The information presented by Peak Gold Mines staff at their community information night last week seemed to be well received by the public.
The mine held the first of its quarterly community information sessions for the year on Thursday night at the Cobar Bowling & Golf Club with approximately 10 members of the public in attendance.
Peak’s general manager Neal Valk gave an update on the current employment statistics along with drill results of Peak North Mine and Kairos Deeps.
Mr Valk also spoke about the progress of the process plant upgrade which he described as “a very worthwhile investment”.
When discussing water security for the mine, Mr Valk said Peak had been given a directive from the government to become more self-sustainable.
He said the recent rain had been welcome.
“It rained last week which is great for everyone, but it doesn’t fix our situation with water in this drought and the next drought as well,” Mr Valk said.
He said after the mine recently received final approvals from council and the Natural Resources Regulator, they were able to begin pumping water from the old Great Cobar shaft on February 6.
Mr Valk said at this stage they are unsure of the water quality as the water had been sitting there for some 70 to 80 years.
He said Peak plans to spend a further $1million on a Reverse Osmosis plant to treat the water.
In contrast to previous community meetings where a number of grievances have been aired, the questions put to Mr Valk and his staff by the public at last week’s meeting were all positive and constructive.
The mine’s environment group manager Jonathon Thompson said he was pleased with feedback from the meeting.
“The discussion had was very constructive and will help inform the New Cobar Complex EIS in the future.

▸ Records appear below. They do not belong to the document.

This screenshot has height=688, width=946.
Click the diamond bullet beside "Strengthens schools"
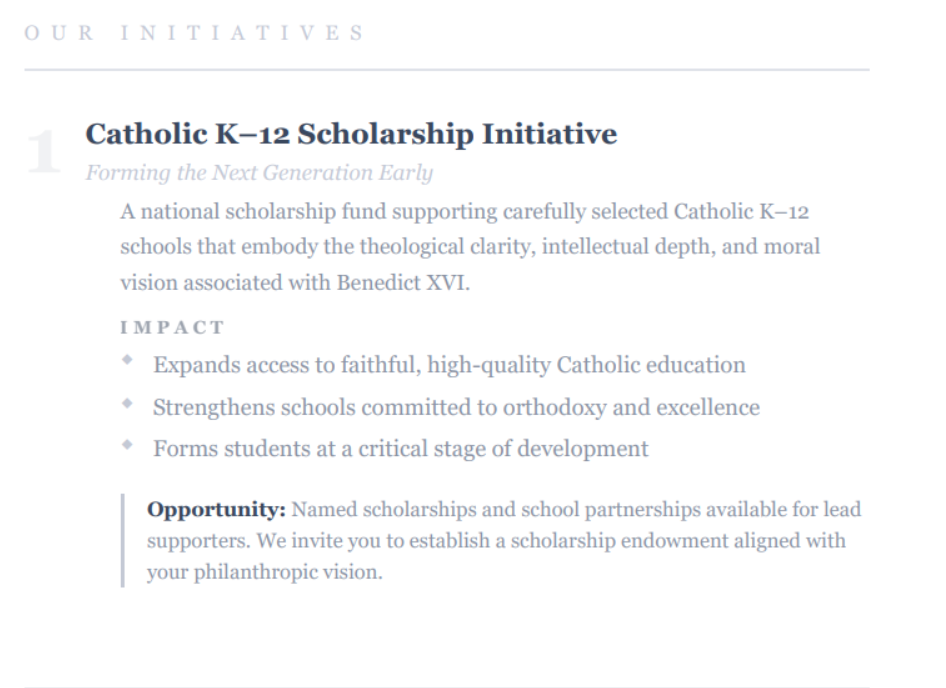coord(127,404)
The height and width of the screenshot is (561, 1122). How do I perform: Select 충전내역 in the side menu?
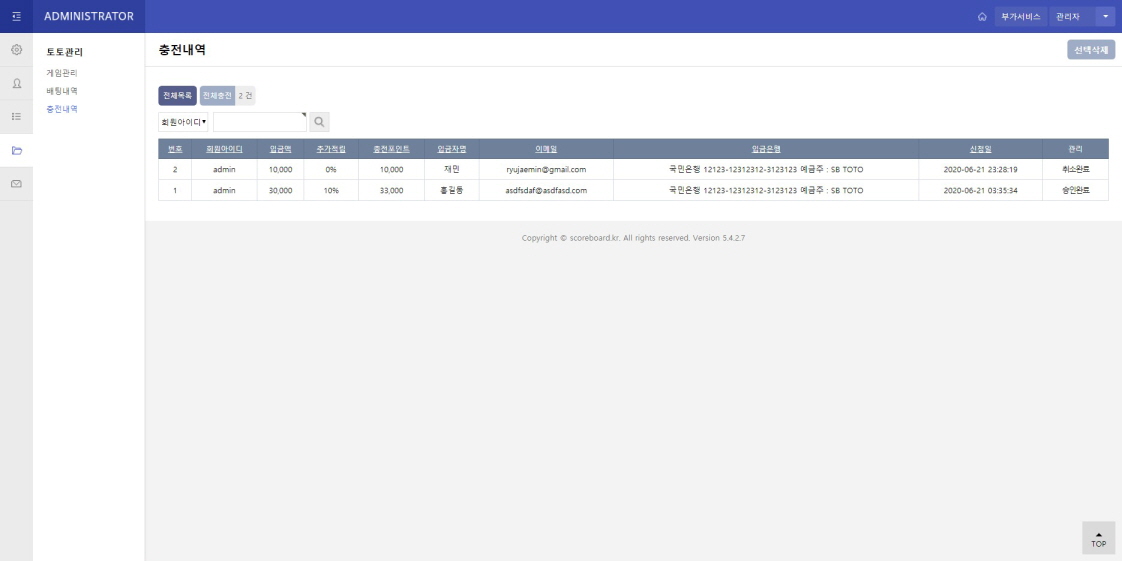(x=62, y=109)
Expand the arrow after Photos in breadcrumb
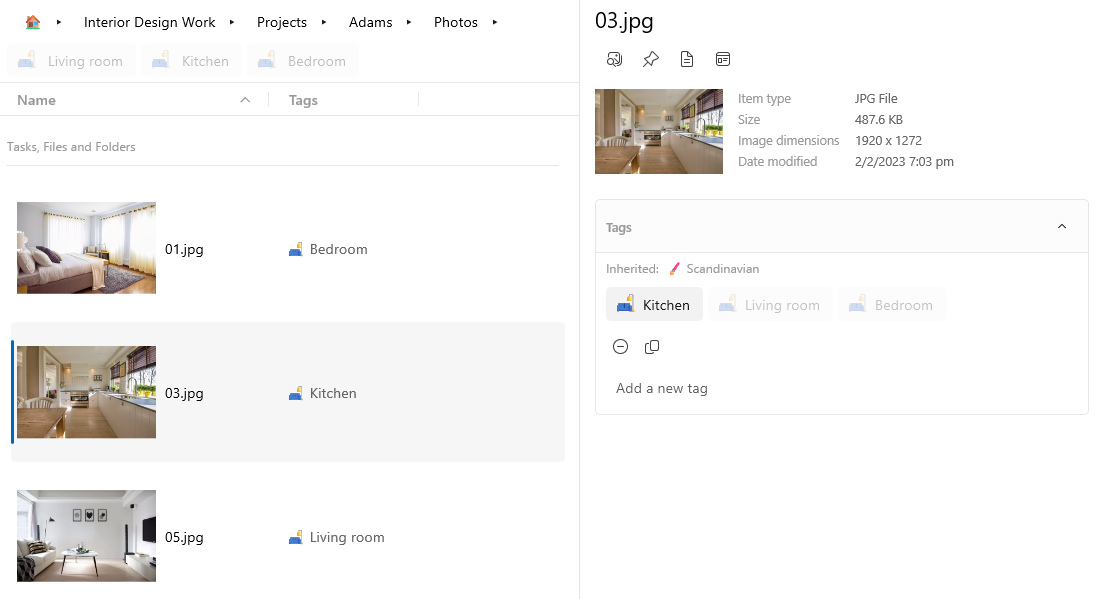Image resolution: width=1100 pixels, height=599 pixels. [x=495, y=22]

“It would have been great to see a larger turnout but we really appreciate the people who did turn up and took time out of their busy schedules,” Mr Thompson said.
“In the last 12 months we have noticed that people are asking more specific questions about the project and also raising valid points that have allowed us to go back and reassess our plans.
“An example of this is the relocation of the vent rises with the idea arising from collaboration with the community through these meetings,” he said.
“We believe that people are becoming more informed with the projects at Peak and we appreciate everyone’s feedback.
“Again, I would like to reiterate that we run these meetings because we want the community to turn up, discuss what is happening at Peak and help us to better inform our future decisions,” Mr Thompson said.